Postcard from an EdD | The Proposal

Let me tell you, this EdD has been a JOURNEY. Since I left my full-time job at the end of 2023, I have been brainstorming, revising, and throwing away my dissertation ideas. Brainstorming, revising, throwing away more ideas. And here I am with my proposal due in just under 3 months still nailing down my dissertation research design!

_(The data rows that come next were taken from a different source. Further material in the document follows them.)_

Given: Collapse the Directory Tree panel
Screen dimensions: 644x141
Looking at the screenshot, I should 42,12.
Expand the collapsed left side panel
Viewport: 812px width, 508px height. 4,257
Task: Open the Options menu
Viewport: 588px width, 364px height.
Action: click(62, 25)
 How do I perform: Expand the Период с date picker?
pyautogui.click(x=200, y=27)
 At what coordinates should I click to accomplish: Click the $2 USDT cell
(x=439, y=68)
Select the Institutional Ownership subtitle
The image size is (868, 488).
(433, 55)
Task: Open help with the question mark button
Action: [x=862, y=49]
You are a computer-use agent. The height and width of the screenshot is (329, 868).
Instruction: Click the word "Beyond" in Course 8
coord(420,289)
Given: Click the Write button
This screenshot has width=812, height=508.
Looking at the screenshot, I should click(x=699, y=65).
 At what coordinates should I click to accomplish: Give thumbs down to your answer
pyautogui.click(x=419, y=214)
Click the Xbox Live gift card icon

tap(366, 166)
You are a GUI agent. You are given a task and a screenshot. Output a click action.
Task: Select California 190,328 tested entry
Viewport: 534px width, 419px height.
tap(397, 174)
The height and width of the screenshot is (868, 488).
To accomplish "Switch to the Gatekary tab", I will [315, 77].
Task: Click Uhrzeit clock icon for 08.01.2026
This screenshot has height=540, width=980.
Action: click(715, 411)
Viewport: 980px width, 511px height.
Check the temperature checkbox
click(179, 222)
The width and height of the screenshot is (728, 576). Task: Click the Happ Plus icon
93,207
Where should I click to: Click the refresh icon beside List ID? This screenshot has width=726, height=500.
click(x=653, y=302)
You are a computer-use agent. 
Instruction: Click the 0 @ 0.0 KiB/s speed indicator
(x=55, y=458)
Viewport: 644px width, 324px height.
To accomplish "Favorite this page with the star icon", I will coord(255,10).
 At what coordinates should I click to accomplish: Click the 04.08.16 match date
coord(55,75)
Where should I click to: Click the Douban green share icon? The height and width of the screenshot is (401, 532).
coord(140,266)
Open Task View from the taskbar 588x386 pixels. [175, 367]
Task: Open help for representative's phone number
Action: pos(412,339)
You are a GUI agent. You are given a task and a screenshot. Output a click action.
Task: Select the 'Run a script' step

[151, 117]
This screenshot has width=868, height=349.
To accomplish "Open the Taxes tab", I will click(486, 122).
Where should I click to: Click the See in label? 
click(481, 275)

As I’m sure I’ve mentioned in a previous post, my program focuses on action research. Our dissertations must focus on solving a problem of practice within our own professional context with an intervention that we choose. This guidance is a problem when you have a variety of professional contexts, as I have had for the last year. In the spring of 2024, I was thinking that perhaps I could implement a training for librarians, which is what my business really focuses on, and measure whether I could increase the self-efficacy of trainees. That idea didn’t pan out mostly because it’s not that librarians lack self-efficacy, but because the system kind of works against them (see also: why I’m no longer a librarian).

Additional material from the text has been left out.